Working data —
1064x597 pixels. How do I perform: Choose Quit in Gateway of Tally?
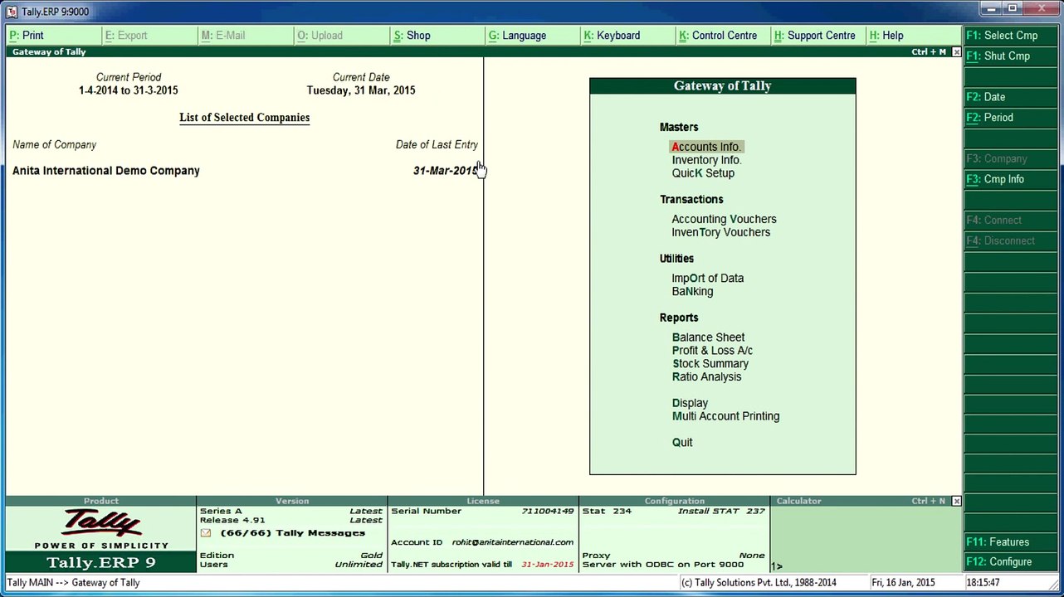pyautogui.click(x=682, y=443)
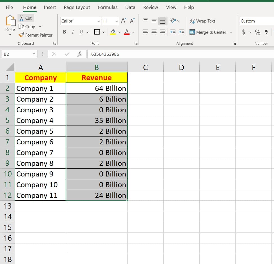Image resolution: width=274 pixels, height=264 pixels.
Task: Toggle Wrap Text on selection
Action: (203, 21)
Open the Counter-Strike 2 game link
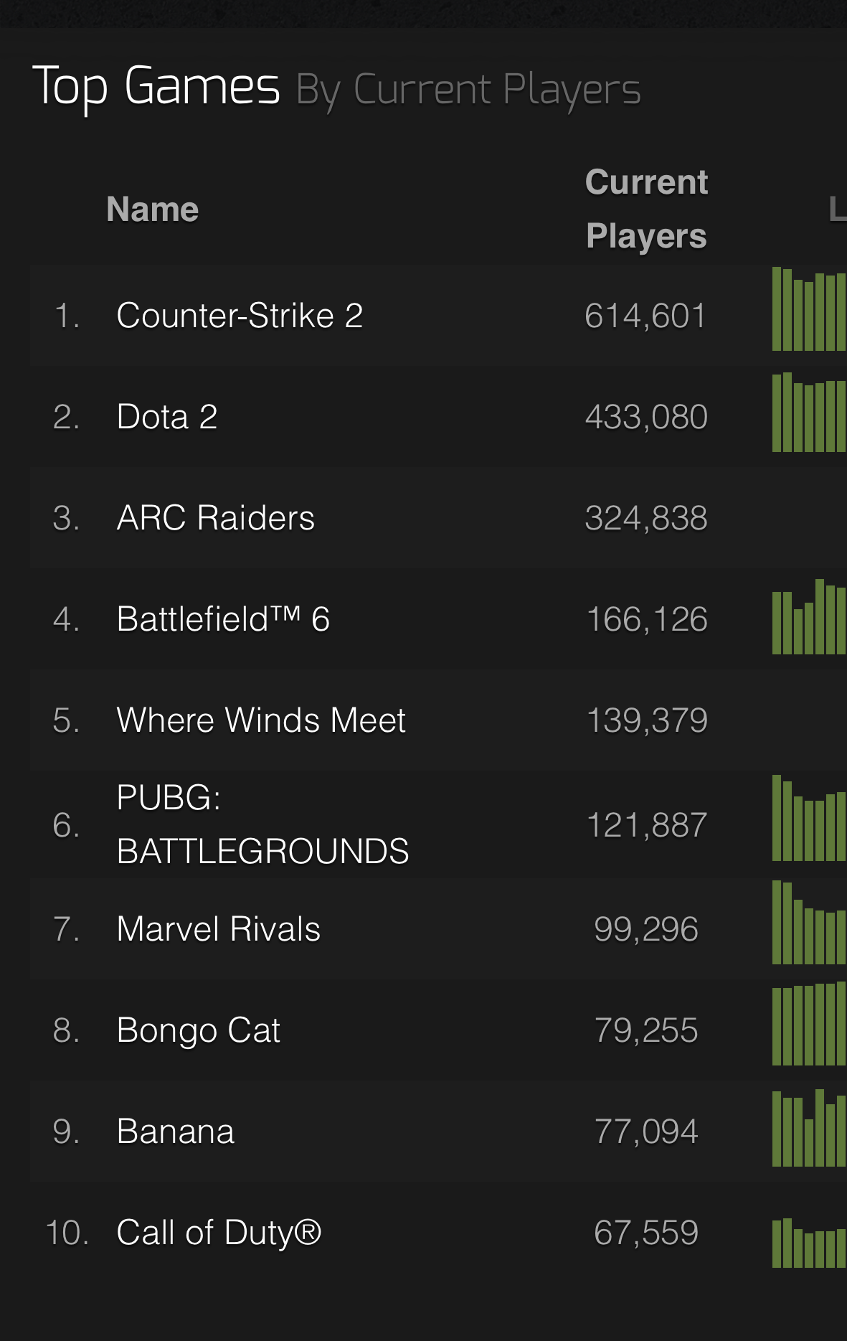This screenshot has height=1341, width=847. coord(240,316)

Problem details —
Reproduce the material above in full, images excluded.

Result of this exercise —
1064x597 pixels. How do I perform: Choose Quit in Gateway of Tally?
pyautogui.click(x=682, y=443)
Image resolution: width=274 pixels, height=264 pixels.
Task: Toggle Wrap Text on selection
Action: (203, 21)
Open the Counter-Strike 2 game link
This screenshot has height=1341, width=847. coord(240,316)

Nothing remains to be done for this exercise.